For $p > 2$, by change of variables and the Hölder's inequality, one gets \begin{align} \Big|\int_0^1 f(x^2) dx\Big| = \Big|\int_0^1 f(y) \frac{dy}{2\sqrt{y}}\Big| \leqslant \int_0^1 \Big|f(y) \frac{1}{2\sqrt{y}}\Big| dy \leqslant \Big(\int_0^1 \frac{dy}{2y^{\frac{q}{2}}}\Big)^{\frac{1}{q}}\|f\|_p, \end{align} where $q$ is the Hölder conjugate of $p$. If $p > 2$ then $q < 2$. Thus $\int_0^1 y^{-\frac{q}{2}} dy < \infty$. So the function $F$ is bounded for $p > 2$.

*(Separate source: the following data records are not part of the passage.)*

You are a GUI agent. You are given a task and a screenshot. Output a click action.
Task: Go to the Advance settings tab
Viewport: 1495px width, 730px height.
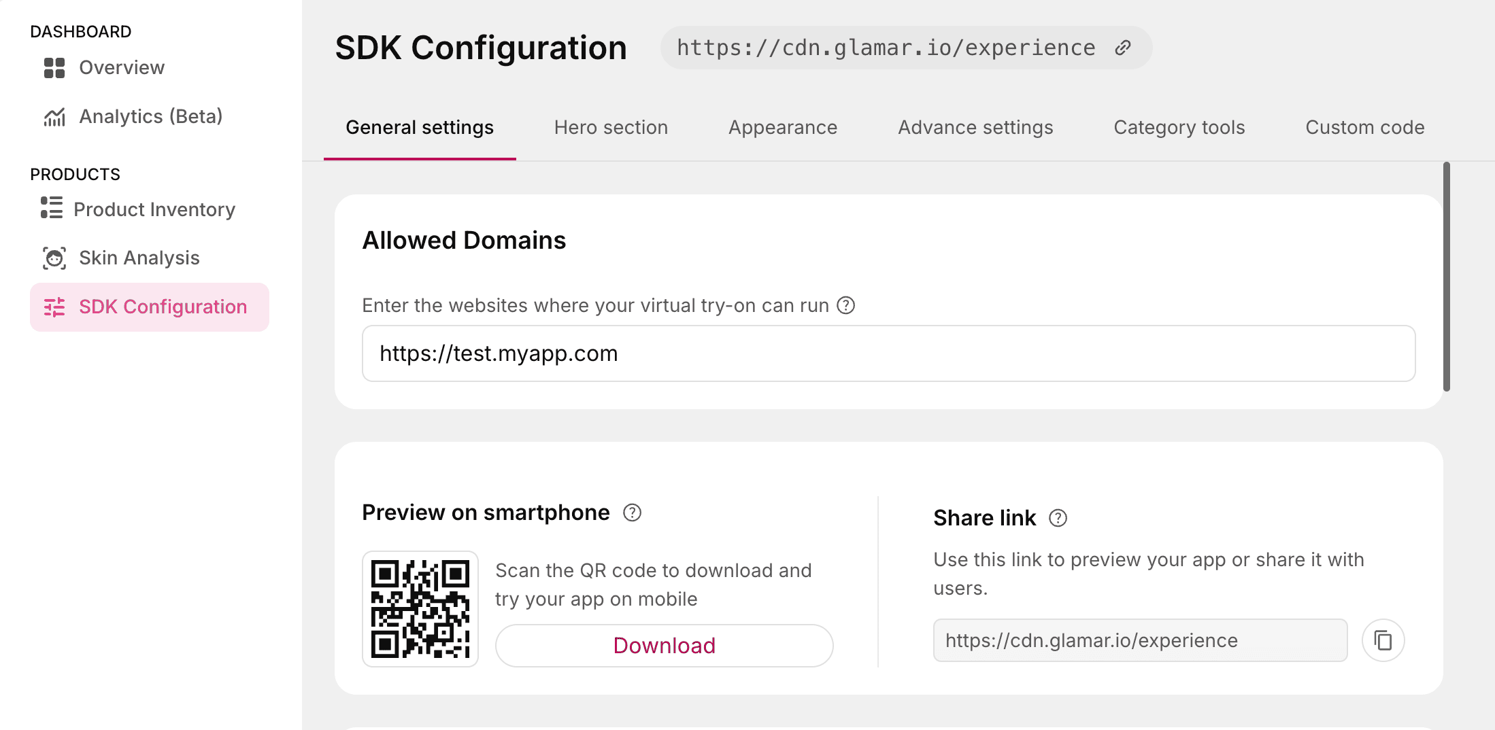[x=975, y=128]
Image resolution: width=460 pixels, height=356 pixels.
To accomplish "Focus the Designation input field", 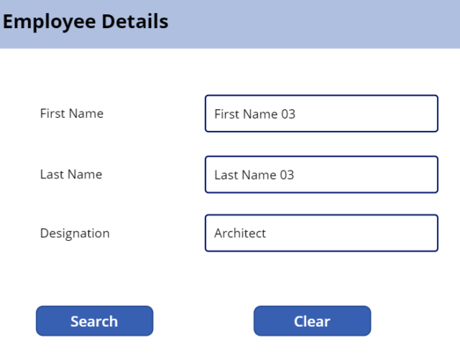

For $p = 2$, let $\{f_n\}$ be the sequence of functions defined by $$\forall x \in (0, 1],\ f_n(x) = \frac{1}{\sqrt{x}(|\log x| + 1)^{1+\frac{1}{n}}}.$$ It is clear that $f_n \in L^2([0, 1])$. In fact, the sequence $\{f_n\}$ is bounded in $L^2([0, 1])$ since $$ \int_0^1 |f_n(x)|^2\, dx \leqslant \int_0^1 \frac{dx}{x(|\log x| + 1)} < \infty.$$ But \begin{align} \forall n \in \mathbb{N}^{\star},\ F(f_n) = \int_0^1 f_n(x^2) dx \gg \int_0^{\frac{1}{e}} \frac{dx}{x(\log \frac{1}{x})^{1+\frac{1}{n}}} \gg \Big[n(\log \tfrac{1}{x})^{-\frac{1}{n}}\Big]_0^{\frac{1}{e}} \gg n. \end{align} So $F(f_n)$ goes to the infinity when $n$ tends to $\infty$. Hence, $F$ is not bounded for $p = 2$.